Today I attended the funeral of a wonderful man. A man who wooed my widowed grandmother some 15 years ago while dancing the night away with her and who kept dancing with her long, long after they married. A man who embraced her family of some 250+ and learned all the names and faces and greeted us each with a cheerful smile and a twinkle in his eye each and every time he saw us.
While the services were beautiful and I love to celebrate a life well lived, I still came away with regrets. This isn't the first time I've waited till it was too late to really get to know someone.
I knew Emerson well enough to recognize and appreciate his genuine kindness, his cheerful demeanor, his wonderful laugh and his friendly embrace. But I didn't know how he liked to collect antiques--not in the context of its monetary value--but because the items he collected were all associated with someone he knew, a memory he cherished or a story that needed not to be forgotten. I never knew he had left his family and fought for freedom in World War II--along with two of his brothers--and how he still couldn't speak about having to return home without his younger brother. I didn't know that he liked to shop for my grandmother and that he would often surprise her with beautiful suits and other clothes that were remarkably well chosen. I didn't even know what his life's profession had been before his retirement. I involved myself in other extended family where I felt the need was greater, but now I realize I've missed out spending time with someone special.
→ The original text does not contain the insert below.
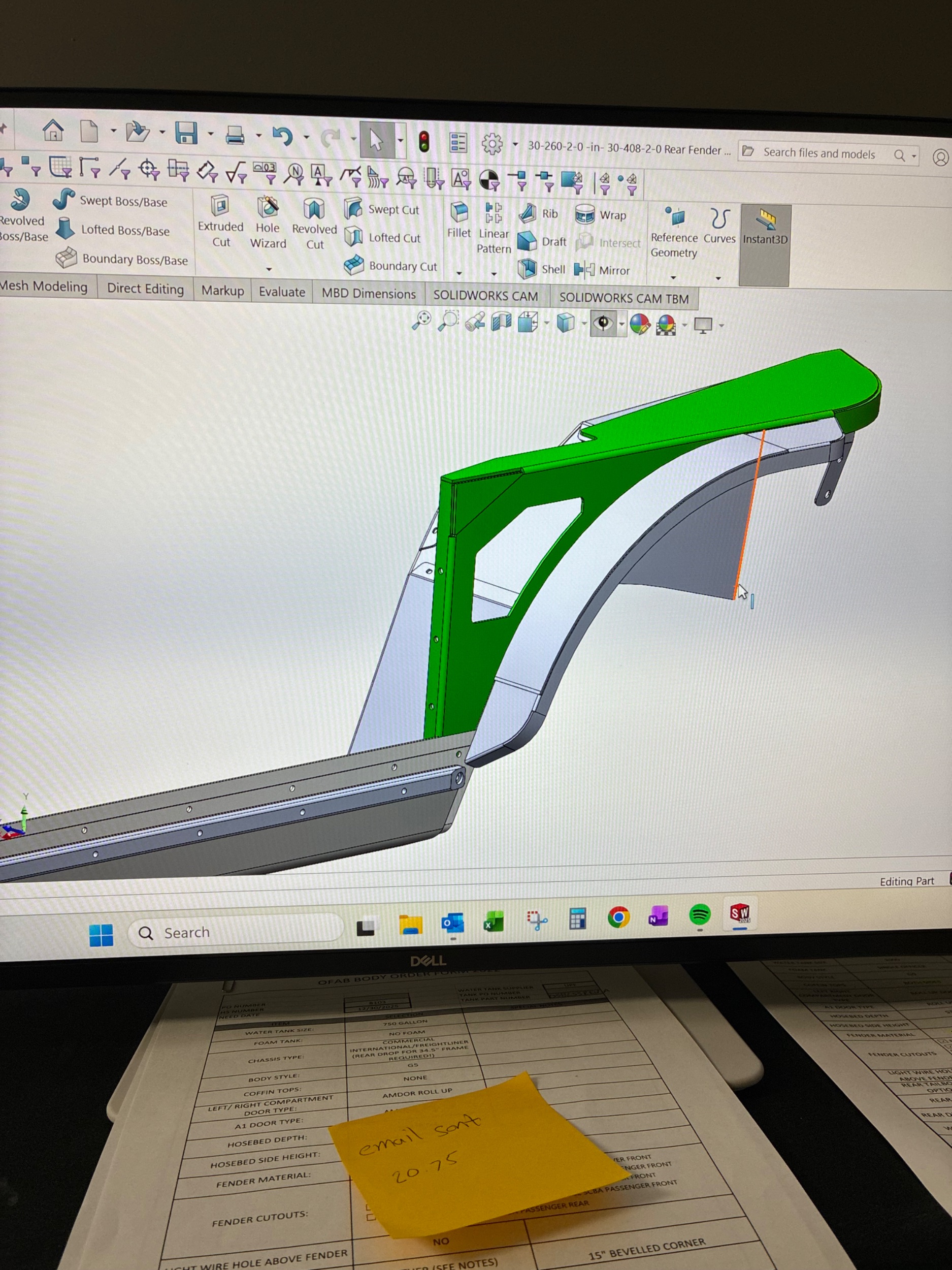Expand the Reference Geometry dropdown
The height and width of the screenshot is (1270, 952).
click(673, 278)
Here is what I do know: This 87-year-old man never missed a step when he danced with my grandmother. He never missed a step when he played one-on-one with her either. One of my favorite memories is of an e-mail I got from her one year while they were wintering in Mesquite. She recounted how they--both well into their 80s--had played one-on-one and how proud she was to have outscored him. (He is the only person I've ever known to have gotten away with telling her--kindly, of course--to be quiet so he could finish his story and it sounds as though she is one of the few to have gotten away with beating him at any sport.) This man loved to share the fruits of his labors in caring for a number of enormous cherry trees in his yard, which he faithfully had pruned and sprayed so he could give away the cherries to family and friends. Emerson was genuine, warm and caring. You never left his presence without feeling like you were something special.
This is likely the only man I've ever met who is capable of keeping up with my almost-ninety but entirely unstoppable grandmother.
Another favorite memory is of a couple of winters ago when Emerson and Pearl were on there way to hear a country music band they both really liked. The concert was at night and the weather was stormy and cold, so ice and snow were a hazard. Apparently the two of them slipped on the ice and they both fell right outside the venue at UVSC. Because their injuries--while minor--did require some medical attention, the people at UVSC wanted to whisk them off to the hospital to be cared for. Both refused any treatment for their injuries, however, until after the concert was over.
So, I do have regrets today. I regret forgetting that we don't have all the time in the world with the people we love. I regret not making more of an effort to visit this set of grandparents. I regret not ever telling Emerson how much I respect and appreciate and love him.
I also came away with some hopes. I hope I will be dancing and shooting hoops when I'm 87. I hope my next door neighbor--should she speak at my funeral--will say she doesn't remember hearing an unkind word from my lips. I hope I will always be cheerful and grateful--even when the world doesn't always dish me out a bowl full of cherries. I hope I can talk to God each day like a good friend and remember to end my conversation with, "Thanks for this good life."
Thanks, Emerson, for sharing your good life with me.
Wednesday, October 18, 2006
Subscribe to:
Post Comments (Atom)
4 comments:
What an excellent post. Makes me want to make a list of the beautiful stuff I know about the people I love and then go hunting for more beauty. Thanks for this. xo
The best thing is knowing that the regrets are temporary. We'll soon have all eternity to "get to know" those we love better.
Marvelous, just marvelous.
Thanks you two. (I think I have come a long way from Sunday when I was reeling a bit after going to visit him in the hospital and being told he had been "discharged" and then eventually learning that "discharged" is some mystery hospital-staff euphemism for "deceased.")
Thank you. Thank you, Emerson, for being a good man.